How I Help Teams Move Fast Without Breaking Everything

by Eric Hanson, Backend Developer at Clean Systems Consulting

Speed and stability aren't opposites — they're in tension, and managing that tension is a skill. Here's what actually enables fast, reliable delivery across the teams I've worked with.

The False Tradeoff

Teams often frame it as a choice: go fast or build robust systems. Move quickly to hit the roadmap, or slow down to do it right. This framing almost always leads to bad decisions, because it's wrong.

The teams that actually move fast — not for one sprint, but sustainably, quarter after quarter — are not the teams that cut corners. They're the teams that invest correctly in the things that let them move fast without accumulating drag.

And the teams that "go fast" by skipping tests and ignoring debt tend to spend an increasing proportion of their time dealing with the consequences of that decision, until at some point they're slower than the teams that went slower.

Small Changes, Often

The single practice that most consistently enables fast, safe delivery: small, frequent changes rather than large, infrequent ones.

A small change is easier to understand. It's easier to review. It's easier to test. When it breaks something, the blast radius is smaller and the cause is easier to identify. When it needs to be rolled back, the rollback is simpler.

Large changes compound every risk. The review takes longer. The merge conflicts are worse. The debugging surface when something goes wrong is enormous. The rollback might require unwinding a week of work.

I push teams toward smaller PRs — not by demanding it, but by making the case concretely. A PR that would have taken one day to review and three days to debug if it caused an incident, split into five PRs, can be reviewed in hours and diagnosed in minutes.

Small changes aren't just safer — they're actually faster in aggregate.

The Tests That Pay for Themselves

Not all tests are equal in terms of their return on investment. Some tests are expensive to write and maintain, and they catch categories of failure that almost never happen. Others are cheap and catch failures that would absolutely happen.

The tests that reliably pay for themselves:

  • Tests that cover core business logic — the calculations, the validations, the state transitions the product depends on
  • Tests that cover known failure modes — edge cases that have already caused incidents
  • Integration tests that verify the contracts between services, not the internals of each one

Tests that often don't pay for themselves:

  • Implementation tests that verify how something works rather than what it produces — these break on every refactor
  • Tests written to hit a coverage percentage metric
  • Full-scenario end-to-end tests that are fragile and slow and rarely tell you exactly what broke

The goal is a test suite that gives you confidence fast, not one that makes coverage reports look good.

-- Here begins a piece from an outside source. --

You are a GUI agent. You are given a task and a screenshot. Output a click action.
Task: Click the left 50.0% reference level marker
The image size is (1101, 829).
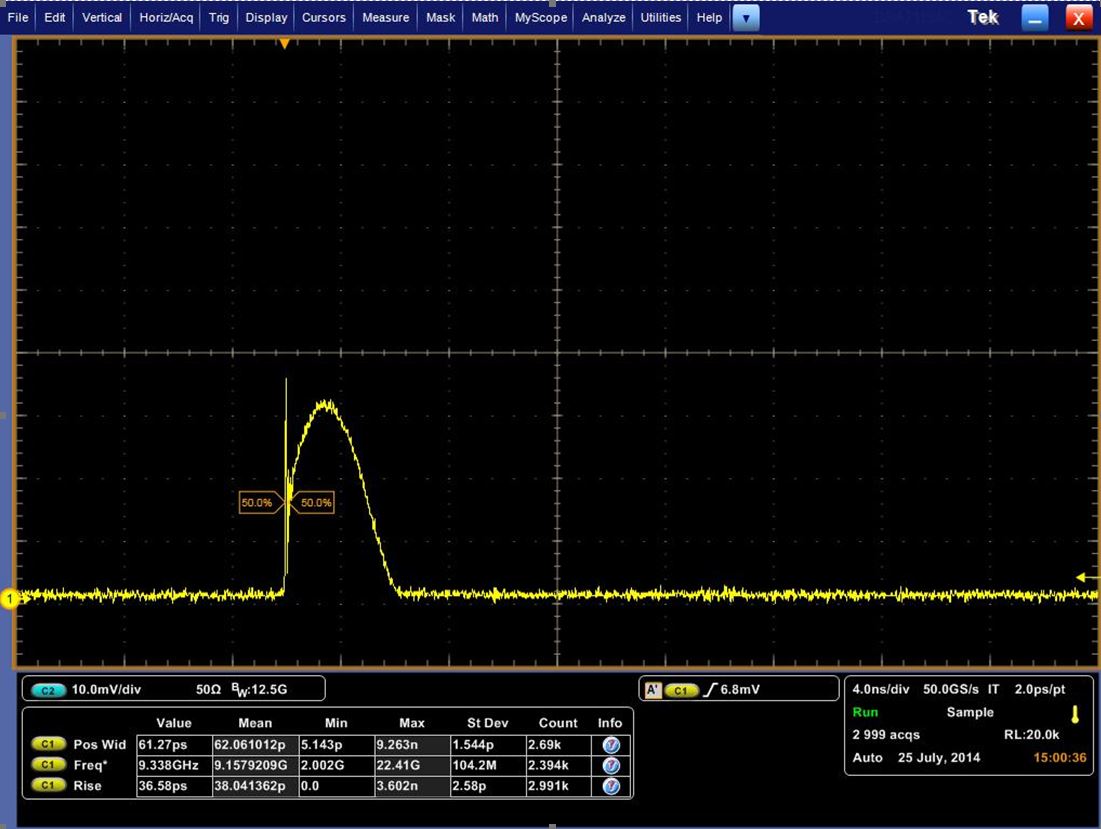coord(259,502)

Deployment Infrastructure Is a Productivity Investment

Teams that treat deployment as a ceremony slow themselves down without realizing it. If deploying requires manual steps, a coordination window, and a post-deployment check ritual — the frequency of deployments will drop, which means changes will batch up, which means each deployment gets riskier and slower.

One of the first things I evaluate when joining a team: how long does it take to get a change from merged to production? If the answer is hours or days, that's a significant productivity constraint.

Investing in automated deployment pipelines, automated rollback capability, and feature flags — these feel like platform work, not product work. They are platform work. They're also what enable the product work to go faster.

Your deployment infrastructure is part of your development velocity. It's not separate from it.

Clear Service Boundaries, Not Just Microservices

One of the things that slows teams down more than almost anything: systems where changing one thing requires understanding and testing many others.

This isn't solved by microservices specifically — it's solved by clear, respected service boundaries. Whether you have one service or twenty, the question is whether a change in one area requires understanding another area to implement or test.

When services have well-defined interfaces, documented contracts, and don't depend on each other's internals, teams can work in parallel. When services are coupled — passing data structures across boundary lines, sharing database tables, calling each other's internal methods — every change potentially touches everything, and teams slow to a crawl trying to coordinate.

Establishing and maintaining clear boundaries is maintenance work that doesn't show up on the roadmap. It's also the structural foundation that makes roadmap work go faster.

Incident Culture That Enables Learning

Teams that move fast and stay stable tend to treat incidents differently from teams that don't.

The teams with bad outcomes: incidents trigger blame, which triggers defensive behavior, which means information gets suppressed, which means the system doesn't learn.

The teams with good outcomes: incidents trigger curiosity. What actually happened? Where did our assumptions break? What would let us catch this earlier? What would reduce the impact when it happens again?

The goal after an incident is not accountability in the blame sense — it's understanding that prevents the next one.

Fast teams run detailed post-mortems, implement the learnings, and build monitoring that catches the next variant of the problem earlier. The investment in understanding what went wrong pays back in reduced incident frequency and reduced incident duration.


Moving fast isn't about skipping the things that slow you down — it's about building the systems that make speed sustainable.